Na “onisciência seletiva múltipla” ou “multisseletiva”, não há um narrador propriamente dito. A narrativa decorre na mente dos personagens e, segundo Leite (op. cit., p. 48) há o predomínio do discurso indireto livre. Neste caso, o ângulo pelo qual o autor enfoca os acontecimentos é central e as idéias, sentimentos e emoções do personagem são vistos diretamente.
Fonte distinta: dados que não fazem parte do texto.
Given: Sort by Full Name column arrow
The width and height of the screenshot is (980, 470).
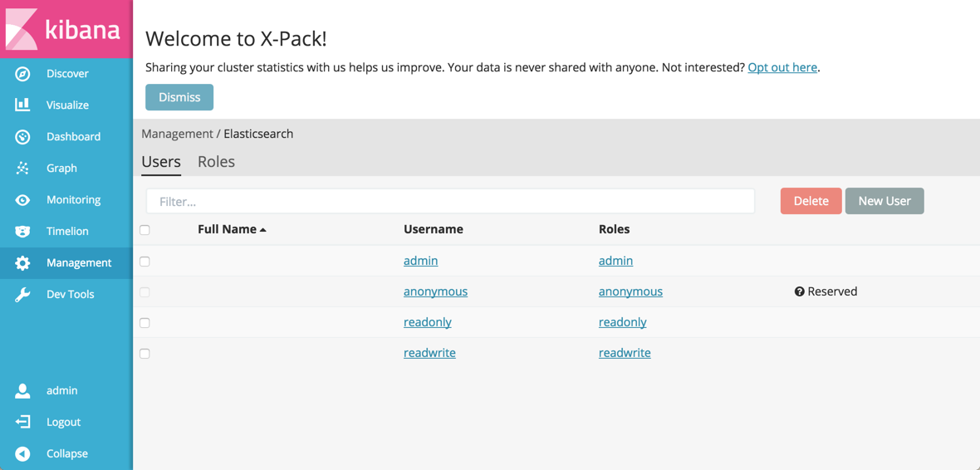Looking at the screenshot, I should (263, 230).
Friedman aborda, ainda, outras espécies de enfoque, que citamos, de forma breve, uma vez que não serão utilizados na análise do corpus selecionado. Esses enfoques são: o modo dramático, que consiste em se fornecer apenas informações sobre os atos ou os dizeres dos personagens, entremeando-os com descrições de cenas. O texto é composto por uma seqüência de cenas que se desenrolam focalizadas por um ângulo frontal e fixo.

A “câmera”, outra categoria narrativa, exclui totalmente o autor e, como o próprio nome diz, funciona como se fosse uma câmera que captasse flashes da realidade, dos personagens.

O estudo do foco narrativo, assim como o dos demais aspectos aqui relacionados, têm, portanto, importante papel, uma vez que estão intrinsecamente ligados ao conteúdo e à compreensão dos fatos narrados tecidos por meio dos aspectos lingüísticos caracterizadores do estilo do escritor. É dessa forma que adentramos o universo interior e exterior dos personagens, o ambiente em que se situam e os acontecimentos que os envolvem, desvelando as muitas significações da obra de José Cândido de Carvalho.